In general, 3.0e was superior to 3.5e.
But this doesn't mean that 3.0e was without problems. There are a lot of things to take care of and what you take care of is a personal preference.
At the minimum I would recommend people who stick with 3.0e:
a) Ban PrCs. There is a long discussion why but PrC's break 3.0e's design in multiple ways and were kludged into being the solution for multiple problems and oversights with 3e D&D's design (multi-classing casters and non-casters for example) in ways that ultimately were unhappy solutions.
b) Evaluate the version of the spell in 3.0e and 3.5e and always take the weaker version of the spell. 3.5 broke the game with a bunch of unneeded spell rebalancing - the fixes to haste and harm were offset by breaking so many other spells. Avoid adding a lot of new spells to the game that solve some big problem that casters have, as casters really don't need more solutions.
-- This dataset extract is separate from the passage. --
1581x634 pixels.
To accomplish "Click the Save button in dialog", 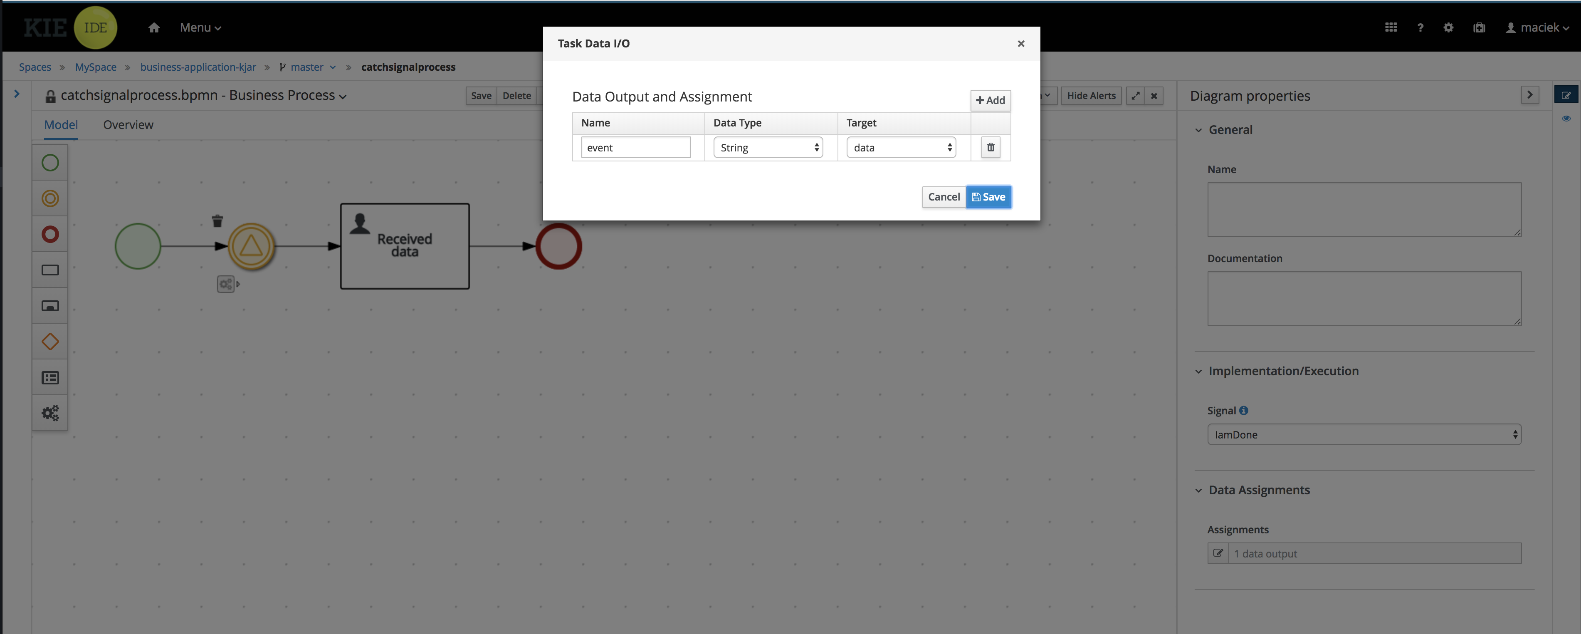I will [x=988, y=196].
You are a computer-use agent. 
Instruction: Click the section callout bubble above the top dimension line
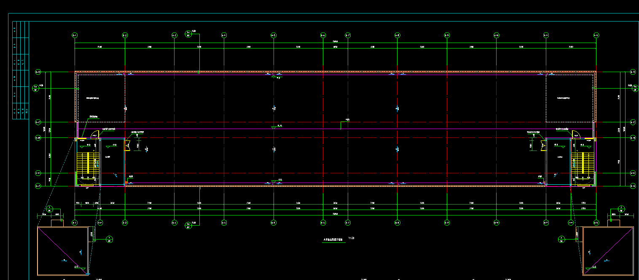[188, 34]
c) Drop the rule that the level of a spell adds to the DC to save from the spell. This requires a few other rewrites, but it is worth it as this change alone goes a long way to producing parity between casters and non-casters. Additionally, go ahead and drop the rule that half the HD of the monster adds to the DC of saving versus its non-spell abilities. One problem with the 3.X design is that unlike 1e/2e, as the consequences of failing a save increase the chance that the PC succeeds in the save doesn't go up, producing a situation where in order for high level PC's to survive they need magical aid in the form of immunities. And that blows the balance between casters and non-casters completely away. With these changes, save or suck stops being the obvious winning strategy. After banning PrC's you'll probably also have gotten away of a lot of the easy ways to up DC to the point that spells reliably succeed.
d) Ban divine wands. This is a bit more controversial, but divine wands weren't really present in 1e/2e and they create lots of weirdness - most notably with the massive efficiency of Wand of Cure Light Wounds, but really in general.
e) Ban the "Natural Spell" feat. Avoid power ups to the Druid class introduced by 3.5. I banned it entirely, but it's a lengthy discussion of how to ban the class but retain the class concept of an animist spellcaster.
f) Nerf the Cleric slightly by reducing its available spells in each spell level by one. In other words, at some levels it will be 0+1D spell, having access to only it's domain spell. Secondly, require the Cleric to have a spell list similar to the sorcerer so that it does not have access to every divine spell. This avoids the problem of every divine spell you introduce automatically becoming a cleric class feature and along with the above prevents CoDZilla.
g) Redo the fighter by giving it more skill points and more feats. Four skill points and one feat at every level not divisible by 3 up to 15th level and then an extra feat at every level above 15th level works pretty well (so like 2 bonus feats at 16th). It still won't get it up to tier 3 without some more help but it does make fighters relevant.
After that it very much gets to be preference and figuring out what to bring in to add to the core rules that does actually benefit the game.